Dr. Kelly received his MD from the University of Missouri – Kansas City School of medicine. He completed his pediatric residency and allergy/immunology fellowship at the Medical College of Wisconsin where Dr. Grayson was his mentor. Currently, he works as an allergist/immunologist at St. Paul Allergy and Asthma in St. Paul, Minnesota. His main clinical interests include food allergy, anaphylaxis, and asthma.

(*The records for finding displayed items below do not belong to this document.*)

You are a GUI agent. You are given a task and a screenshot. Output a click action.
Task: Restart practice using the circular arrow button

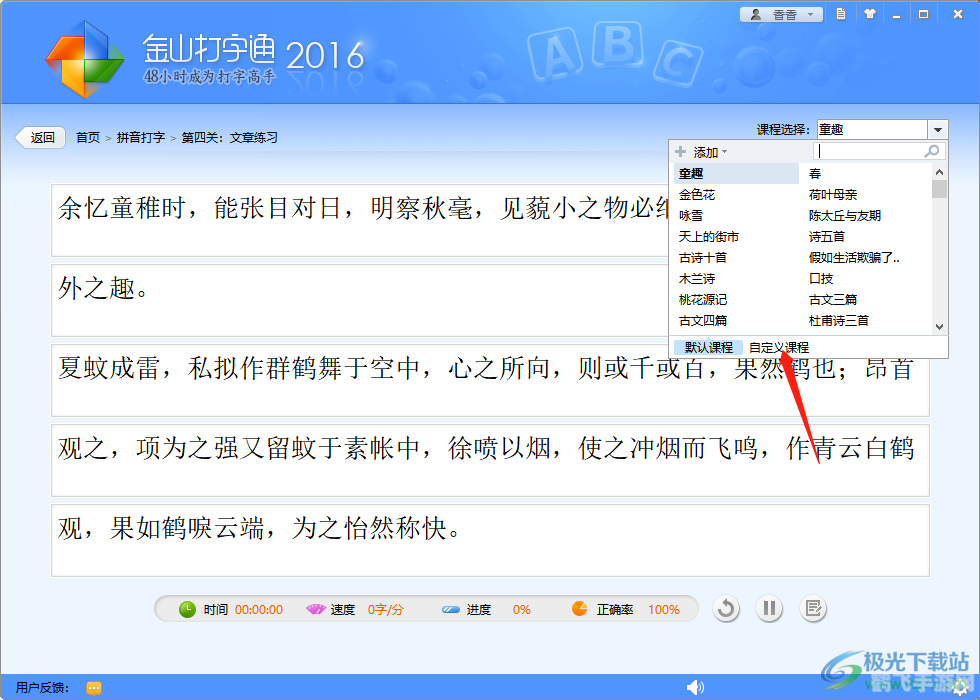tap(726, 608)
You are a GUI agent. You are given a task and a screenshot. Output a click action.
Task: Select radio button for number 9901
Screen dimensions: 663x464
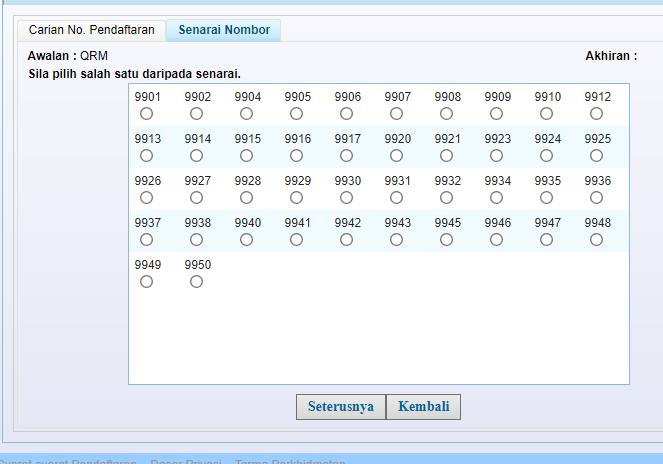(x=147, y=114)
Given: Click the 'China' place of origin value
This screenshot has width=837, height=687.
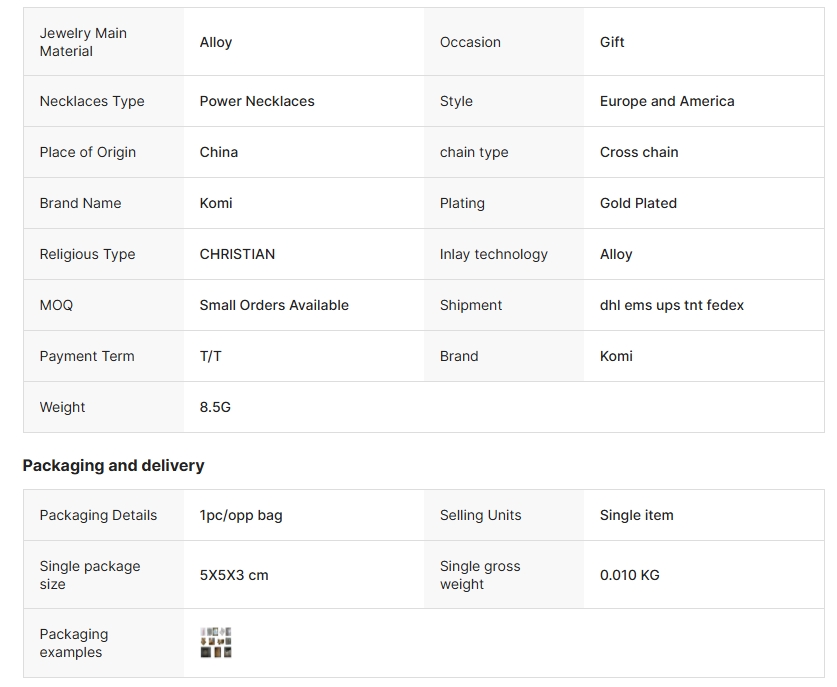Looking at the screenshot, I should 218,152.
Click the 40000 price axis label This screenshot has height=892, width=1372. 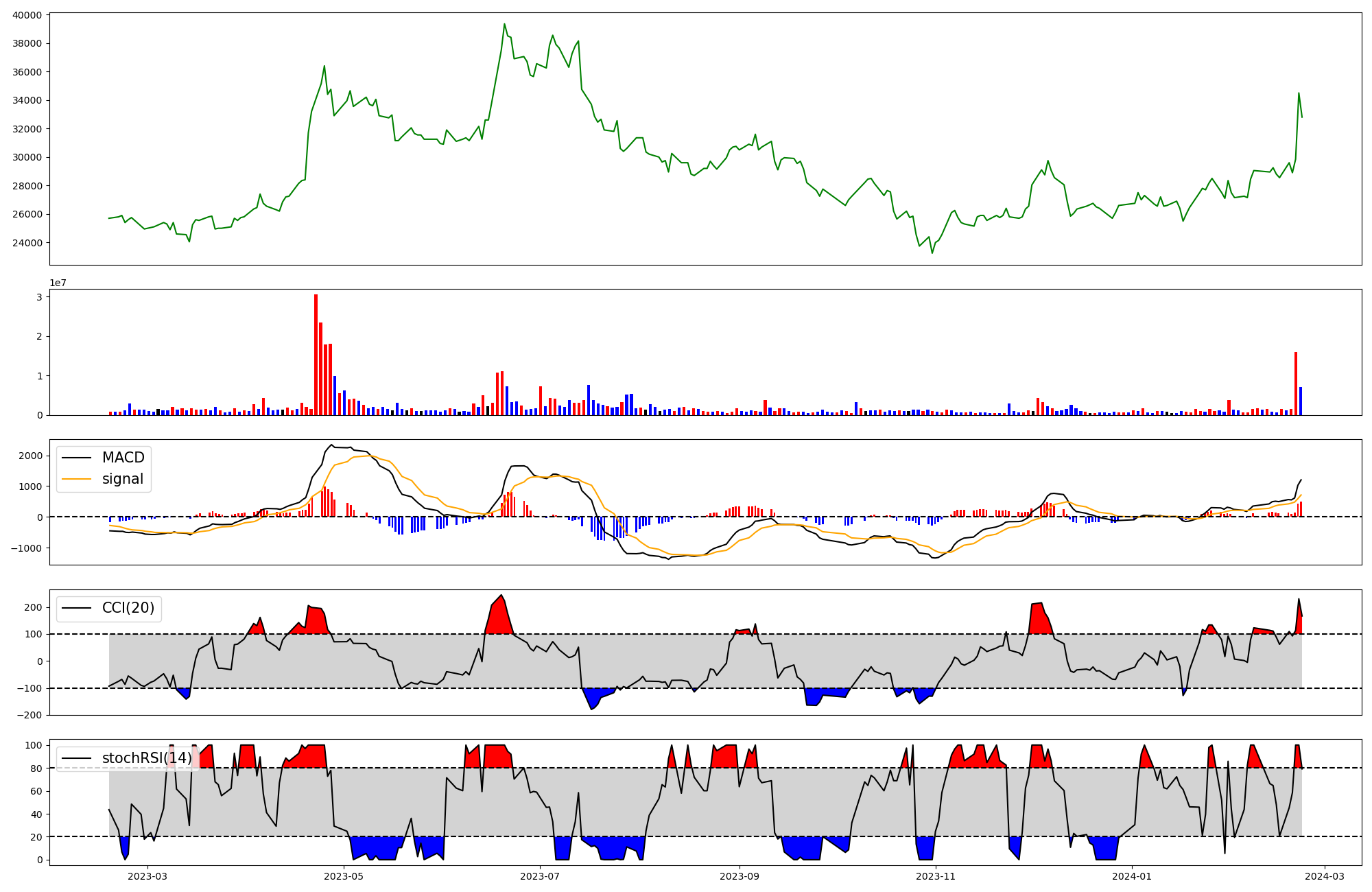[x=27, y=15]
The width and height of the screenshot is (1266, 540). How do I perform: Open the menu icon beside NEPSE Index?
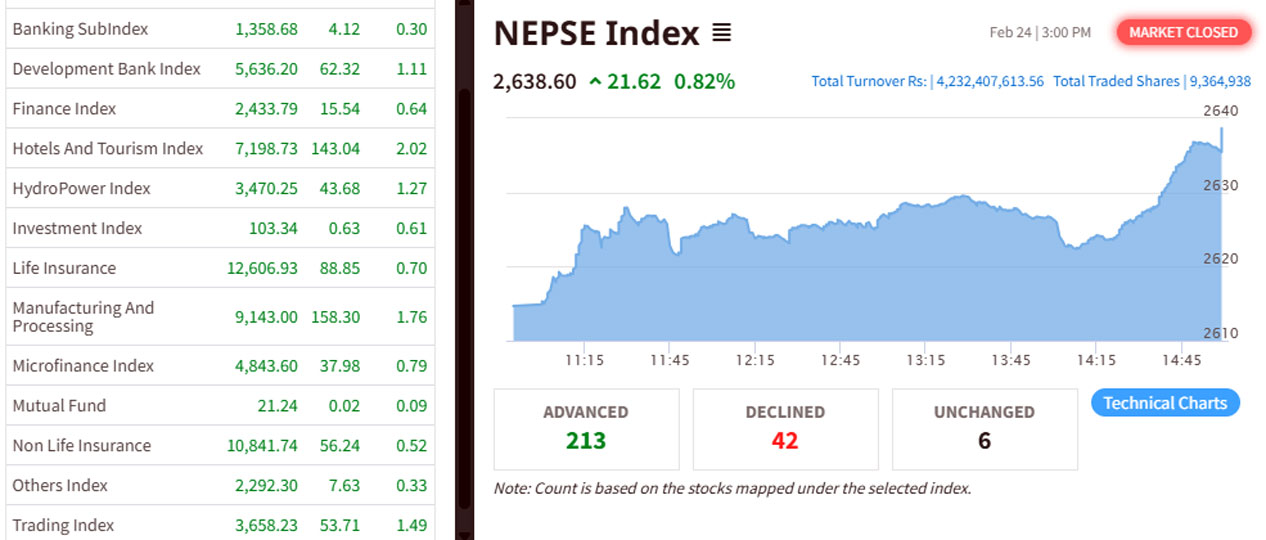721,34
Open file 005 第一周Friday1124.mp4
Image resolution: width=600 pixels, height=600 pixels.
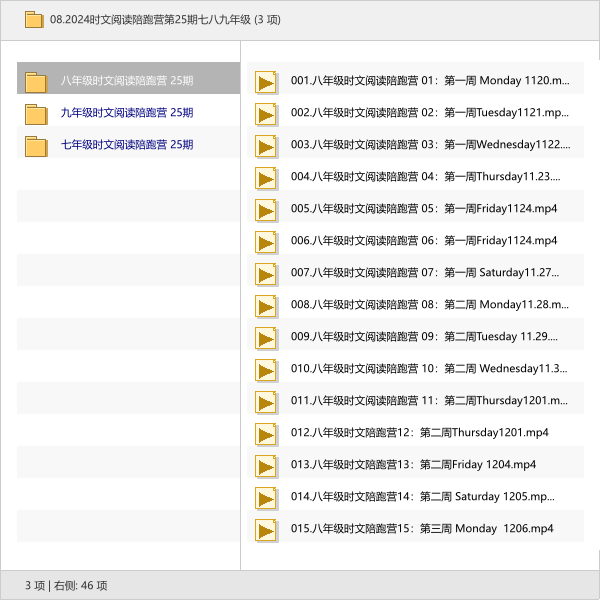(x=423, y=209)
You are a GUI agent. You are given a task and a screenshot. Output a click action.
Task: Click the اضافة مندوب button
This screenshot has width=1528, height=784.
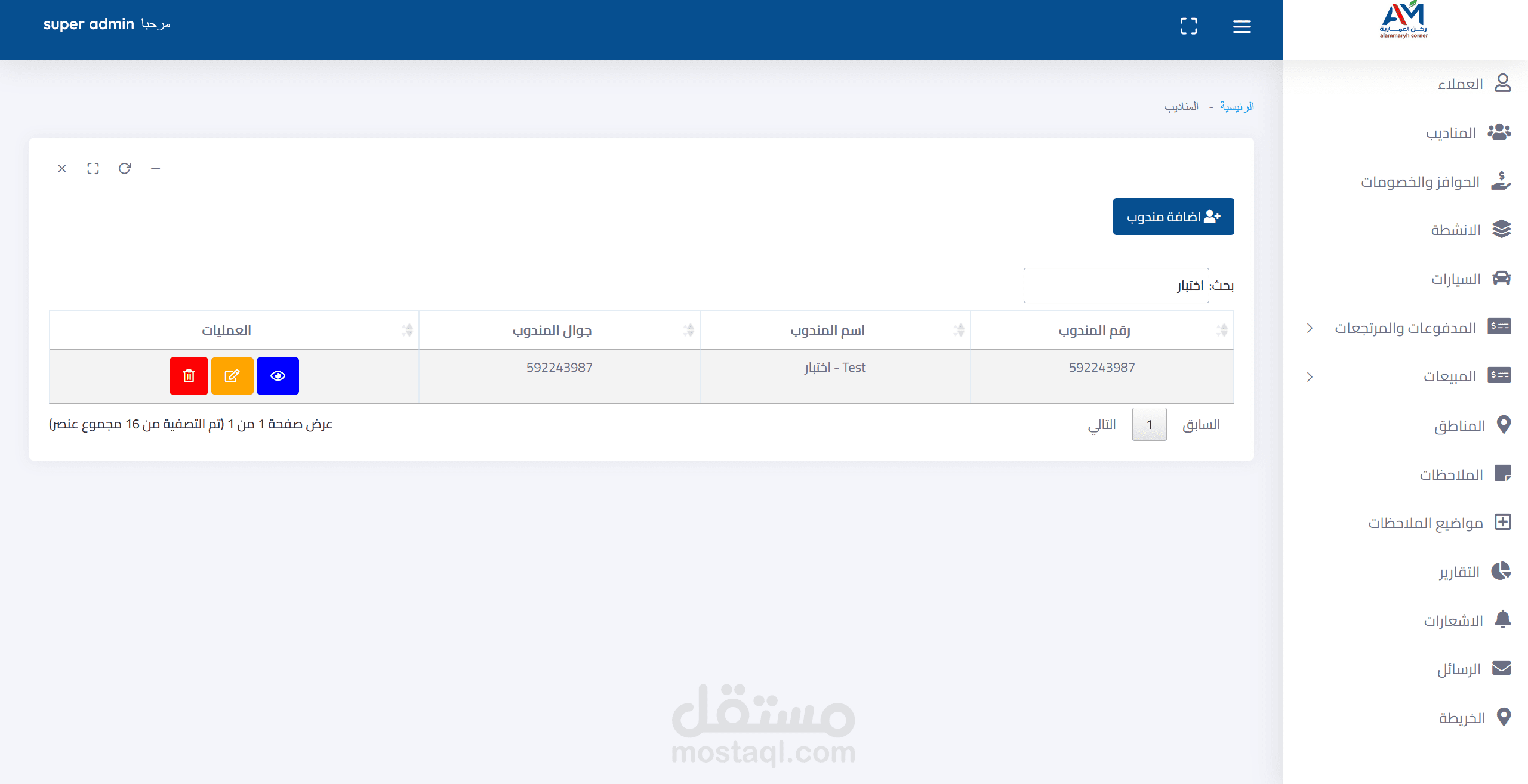tap(1173, 217)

Dr. Grayson received his MD from the University of Chicago, Pritzker School of Medicine, and following an internal medicine residency at the Hospital of the University of Pennsylvania, he completed his allergy/immunology fellowship at Johns Hopkins University. Dr. Grayson is currently an Associate Professor of Pediatrics, Medicine, Microbiology and Molecular Genetics at the Medical College of Wisconsin where he has an active translational science research lab that is funded by National Institutes of Health research grants. He has published over 50 peer-reviewed articles and trained over 14 post-doctoral or clinical research fellows. Dr. Grayson is a board certified diplomate of the American Board of Allergy and Immunology, as well as being Director for Fight Asthma Milwaukee (FAM) Allies, the Milwaukee asthma consortium, and is the co-leader of the Infection, Inflammation, and Immunity Research Unit of the Children’s Research Institute of the Children’s Hospital of Wisconsin. Dr. Grayson has been named a “Best Doctor in America” every year since 2009. His clinical interests are primarily asthma, allergic rhinitis, food allergy, and anaphylaxis.